Biden is up by 49-40 percent over Trump in a head-to-head presidential matchup, a lead that is outside the poll’s margin of sampling error. Poll also shows Trump losing key demographics with Biden gaining high marks for female VP pledge.
By Dana Blanton | Fox News
Former Vice President Joe Biden bests President Donald Trump by nine points in a 2020 ballot test, in the first Fox News Poll since Biden became the de facto Democratic nominee.
In a head-to-head presidential matchup, Biden is up by 49-40 percent over Trump, a lead that is outside the poll’s margin of sampling error. Another 11 percent would vote for someone else or are undecided. Last month, Biden was ahead by 49-41 percent.
The race remains a nine-point advantage for Biden over Trump when looking only at those voters extremely interested in the election (52-43 percent) and the former vice president has an eight-point edge in battleground states (48-40 percent).
However, Biden’s advantage grows to 25 points, 57-32 percent, in close counties (where Hillary Clinton and Trump were within 10 points in 2016).
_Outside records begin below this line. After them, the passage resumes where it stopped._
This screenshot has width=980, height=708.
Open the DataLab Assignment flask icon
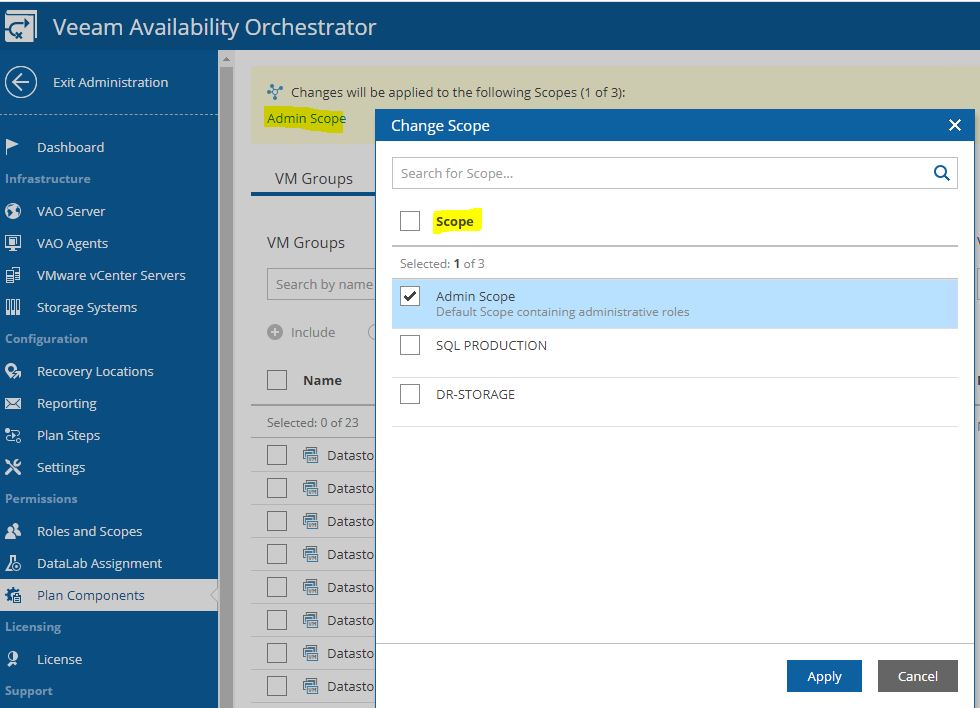point(13,563)
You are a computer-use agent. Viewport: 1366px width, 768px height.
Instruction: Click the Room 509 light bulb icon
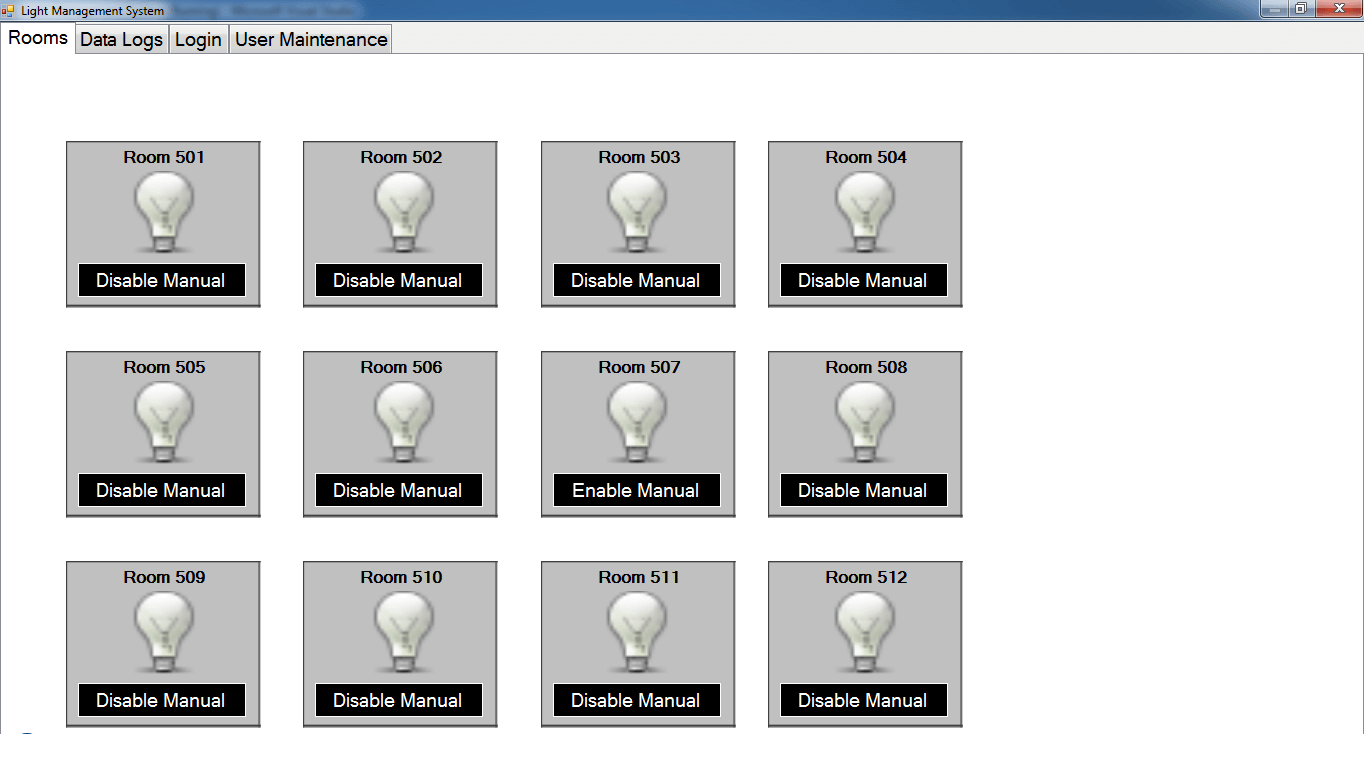[163, 632]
“Since our last poll, Biden has won enough delegates to make him the presumptive Democratic nominee, but the horse race has not budged. This might be a bad sign for Biden since he has received extensive and largely positive news coverage over the last month,” says Democratic pollster Chris Anderson, whose firm conducts the poll with Republican Daron Shaw.
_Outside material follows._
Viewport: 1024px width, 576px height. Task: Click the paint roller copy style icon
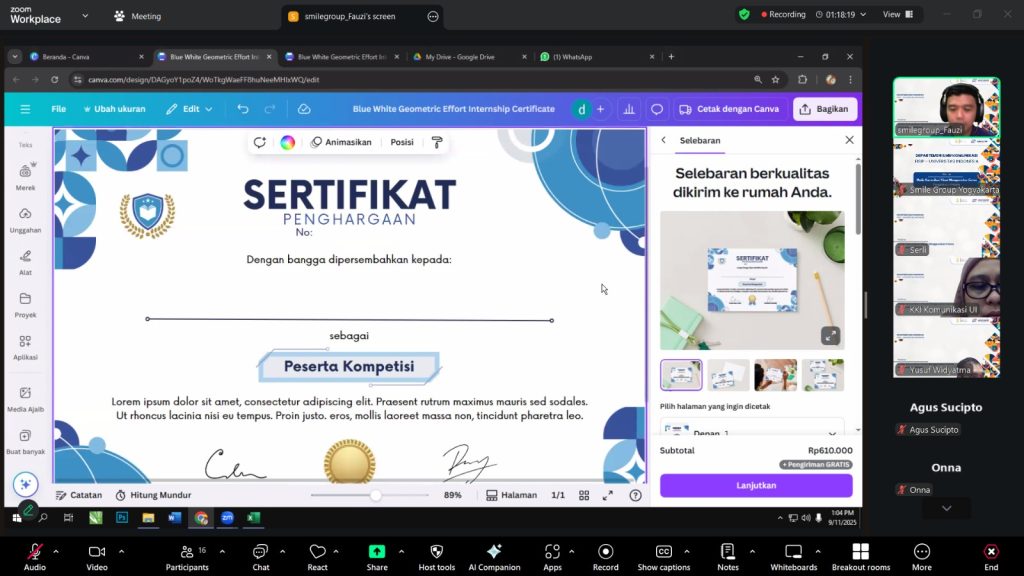pyautogui.click(x=437, y=142)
“But there appears to be a modest rallying to the flag effect in response to the pandemic that is rewriting our political and social landscape in still unknown ways.”
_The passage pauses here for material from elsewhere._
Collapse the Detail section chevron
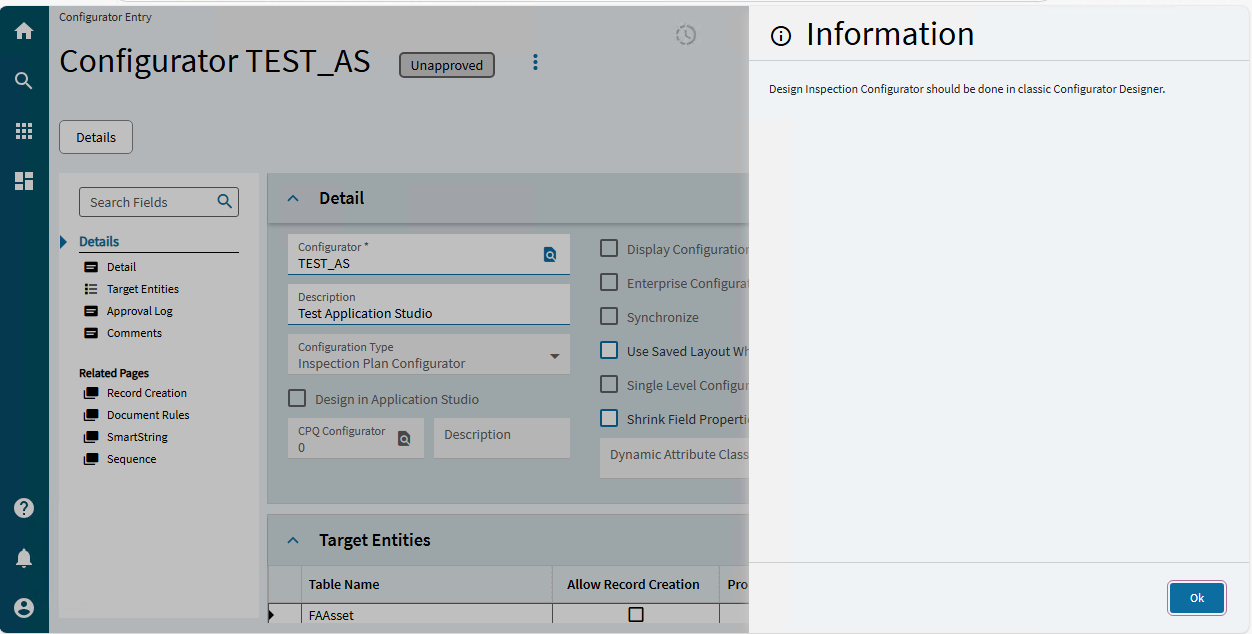 tap(293, 198)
In the matchup, Biden is the choice among liberals, non-whites, moderates, suburban women, and voters ages 65 and over.
Trump leads among conservatives, white evangelical Christians, those who attend religious services regularly, white men, and whites without a college degree.
Meanwhile, by a three-to-one margin, voters like Biden’s commitment to choose a woman as his running mate. Overall, 63 percent approve of his promise to pick a female, while 20 percent disapprove (17 percent unsure). There is no gender gap, but voters under age 45 are 10 points more likely than those ages 45 and over to approve (70 vs. 60 percent). Among Democrats, approval climbs to 86 percent.
Vetting of possible Democratic vice presidential candidates will reportedly start soon. The poll asks about the three female senators who also ran for the party’s nomination — Kamala Harris, Amy Klobuchar, and Elizabeth Warren.
A Biden-Warren ticket bests Trump-Pence by 10 points and is the only ticket tested that puts the Democrats over the 50 percent threshold, 52-42 percent.
The Trump-Pence ticket also trails both Biden-Klobuchar and Biden-Harris tickets by 8 points (both 50-42 percent). The Democratic edge in all three matchups is outside the poll’s margin of sampling error.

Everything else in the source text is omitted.